- **WHAT TO WORK ON**
A word-for-word copy of the records below is required.

[[ DATASET, beginning ]]

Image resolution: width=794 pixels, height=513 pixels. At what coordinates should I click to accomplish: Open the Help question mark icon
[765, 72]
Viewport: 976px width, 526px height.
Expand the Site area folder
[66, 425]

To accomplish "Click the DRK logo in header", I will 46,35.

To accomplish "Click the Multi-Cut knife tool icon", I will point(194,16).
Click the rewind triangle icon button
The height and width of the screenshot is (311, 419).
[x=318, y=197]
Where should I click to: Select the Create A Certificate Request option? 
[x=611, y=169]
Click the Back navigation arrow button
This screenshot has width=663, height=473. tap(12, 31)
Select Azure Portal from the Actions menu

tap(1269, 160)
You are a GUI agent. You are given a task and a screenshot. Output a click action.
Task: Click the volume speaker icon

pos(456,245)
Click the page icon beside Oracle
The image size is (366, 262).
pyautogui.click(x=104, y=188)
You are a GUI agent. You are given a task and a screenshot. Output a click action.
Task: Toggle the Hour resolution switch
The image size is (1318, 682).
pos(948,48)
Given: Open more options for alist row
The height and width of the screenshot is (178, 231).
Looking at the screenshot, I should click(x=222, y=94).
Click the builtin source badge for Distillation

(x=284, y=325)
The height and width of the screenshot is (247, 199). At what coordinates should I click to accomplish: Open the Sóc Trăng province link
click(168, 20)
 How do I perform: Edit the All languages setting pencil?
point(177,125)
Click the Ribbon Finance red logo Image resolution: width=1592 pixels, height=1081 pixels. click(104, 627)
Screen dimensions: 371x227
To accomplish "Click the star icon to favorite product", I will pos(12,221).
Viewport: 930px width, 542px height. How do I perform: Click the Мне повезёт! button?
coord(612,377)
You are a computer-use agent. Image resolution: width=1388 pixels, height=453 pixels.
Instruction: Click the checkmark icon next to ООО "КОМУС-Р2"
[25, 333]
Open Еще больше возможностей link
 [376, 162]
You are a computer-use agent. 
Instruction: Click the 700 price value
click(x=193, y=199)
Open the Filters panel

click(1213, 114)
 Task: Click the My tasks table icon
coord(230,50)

[[ DATASET, end ]]

- **ANSWER AREA**
Image resolution: width=794 pixels, height=513 pixels. At what coordinates should I click to accomplish: Open the Help question mark icon
[765, 72]
Viewport: 976px width, 526px height.
Expand the Site area folder
[66, 425]

To accomplish "Click the DRK logo in header", I will 46,35.

To accomplish "Click the Multi-Cut knife tool icon", I will point(194,16).
Click the rewind triangle icon button
The height and width of the screenshot is (311, 419).
[x=318, y=197]
Where should I click to: Select the Create A Certificate Request option? 
[x=611, y=169]
Click the Back navigation arrow button
This screenshot has width=663, height=473. tap(12, 31)
Select Azure Portal from the Actions menu

tap(1269, 160)
You are a GUI agent. You are given a task and a screenshot. Output a click action.
Task: Click the volume speaker icon

pos(456,245)
Click the page icon beside Oracle
The image size is (366, 262).
pyautogui.click(x=104, y=188)
You are a GUI agent. You are given a task and a screenshot. Output a click action.
Task: Toggle the Hour resolution switch
The image size is (1318, 682).
pos(948,48)
Given: Open more options for alist row
The height and width of the screenshot is (178, 231).
Looking at the screenshot, I should click(x=222, y=94).
Click the builtin source badge for Distillation

(x=284, y=325)
The height and width of the screenshot is (247, 199). At what coordinates should I click to accomplish: Open the Sóc Trăng province link
click(168, 20)
 How do I perform: Edit the All languages setting pencil?
point(177,125)
Click the Ribbon Finance red logo Image resolution: width=1592 pixels, height=1081 pixels. click(104, 627)
Screen dimensions: 371x227
To accomplish "Click the star icon to favorite product", I will pos(12,221).
Viewport: 930px width, 542px height. How do I perform: Click the Мне повезёт! button?
coord(612,377)
You are a computer-use agent. Image resolution: width=1388 pixels, height=453 pixels.
Instruction: Click the checkmark icon next to ООО "КОМУС-Р2"
[25, 333]
Open Еще больше возможностей link
 [376, 162]
You are a computer-use agent. 
Instruction: Click the 700 price value
click(x=193, y=199)
Open the Filters panel

click(1213, 114)
 Task: Click the My tasks table icon
coord(230,50)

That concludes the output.